A food allergy is the body’s adverse immune response to certain kinds of foods. The reaction typically occurs
soon after digesting that particular food. Even a tiny amount of the allergen related food can trigger a food
allergy reaction.

What are some symptoms of food allergies?

Symptoms of food allergies can affect many different parts of your body. A general list of symptoms includes:

Digestive: stomach cramps, nausea, vomiting, diarrhea, itching in the mouth

Skin: hives, welts, swelling, itching, redness

Respiratory: coughing, wheezing, an itchy, stuffy and runny nose, sneezing, trouble breathing

Symptoms can range from mild to life-threatening and can appear within minutes of eating the allergen related
food. The most severe reaction, anaphylaxis, may cause death.

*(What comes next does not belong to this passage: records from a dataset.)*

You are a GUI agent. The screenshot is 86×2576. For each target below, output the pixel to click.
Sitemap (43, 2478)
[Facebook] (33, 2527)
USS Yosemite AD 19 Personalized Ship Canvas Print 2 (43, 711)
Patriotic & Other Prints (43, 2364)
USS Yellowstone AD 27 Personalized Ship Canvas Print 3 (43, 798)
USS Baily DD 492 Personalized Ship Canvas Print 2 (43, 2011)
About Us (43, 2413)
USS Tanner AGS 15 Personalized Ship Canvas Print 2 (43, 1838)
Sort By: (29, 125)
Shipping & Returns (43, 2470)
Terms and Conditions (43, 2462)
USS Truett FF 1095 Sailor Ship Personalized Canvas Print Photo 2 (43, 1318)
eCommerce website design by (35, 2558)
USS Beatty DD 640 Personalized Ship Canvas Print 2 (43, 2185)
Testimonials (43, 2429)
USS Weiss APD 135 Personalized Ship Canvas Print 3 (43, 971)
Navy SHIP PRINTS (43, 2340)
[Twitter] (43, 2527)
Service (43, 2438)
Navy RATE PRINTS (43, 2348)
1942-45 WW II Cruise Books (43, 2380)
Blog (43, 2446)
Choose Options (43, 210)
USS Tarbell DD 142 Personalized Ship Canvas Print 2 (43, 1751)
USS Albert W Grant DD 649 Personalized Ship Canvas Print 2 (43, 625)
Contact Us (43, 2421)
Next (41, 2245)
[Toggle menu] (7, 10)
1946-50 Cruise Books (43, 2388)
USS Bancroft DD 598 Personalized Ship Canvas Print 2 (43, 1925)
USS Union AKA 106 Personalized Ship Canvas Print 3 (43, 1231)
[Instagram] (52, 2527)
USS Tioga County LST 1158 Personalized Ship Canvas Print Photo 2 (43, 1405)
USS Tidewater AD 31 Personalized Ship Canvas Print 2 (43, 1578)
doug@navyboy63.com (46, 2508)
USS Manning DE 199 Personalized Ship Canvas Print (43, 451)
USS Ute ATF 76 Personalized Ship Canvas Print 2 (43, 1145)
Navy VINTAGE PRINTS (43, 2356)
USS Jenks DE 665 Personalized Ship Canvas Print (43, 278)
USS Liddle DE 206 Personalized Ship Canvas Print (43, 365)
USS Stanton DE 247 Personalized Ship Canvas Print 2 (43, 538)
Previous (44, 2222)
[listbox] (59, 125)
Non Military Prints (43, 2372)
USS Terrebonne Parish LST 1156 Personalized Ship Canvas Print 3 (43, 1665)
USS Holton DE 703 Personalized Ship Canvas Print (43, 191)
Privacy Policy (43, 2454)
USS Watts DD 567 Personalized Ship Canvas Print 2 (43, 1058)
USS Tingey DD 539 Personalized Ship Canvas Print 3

What are the most common food allergens?

Milk, Eggs, Peanuts, Tree Nuts, Fish, Shellfish, Wheat, and Soy

What does life with a food allergy entail?
Once a food allergy is diagnosed, the only full proof treatment is total avoidance of that food and its
byproducts. Meals should be carefully planned to avoid the offending food.

Tips for Success

• Carefully read ingredient lists found just below the Nutrition Facts on a food label. This may take
additional time, so be sure to leave extra time for your grocery shopping trips.

•Don’t just read a label once and think you’ll be ok in the future! Many manufacturers change their
ingredients from time to time. Visit our complied list of vendor contacts if you would like to contact the
vendor directly with any specific product questions.

•Read the allergen list, if included on the food label. It often reads “may contain…” These are alerts to
ingredients in the product and possible cross-contamination sources.

•Always wash and sanitize any table surface and/or utensil that may have come in contact with food

•During holidays, parties, and gatherings: Offer to bring a few dishes to pass to ensure the foods you
eat are allergen free.

•When eating out: Order simply prepared items with few ingredients, avoid foods that are fried in a
deep-fat fryer that may have been used to fry other foods with the allergenic food, and be aware of
cross-contact on salad bars and buffets. Utilize “chef cards” available from the FAAN website:

•When traveling: Carry emergency medication with you at all times, pack allergen-free snacks and
staple foods, and request special accommodations at hotels/restaurants ahead of time. If traveling on a
plane, wipe down seat with disinfectant wipe to prevent contact reactions.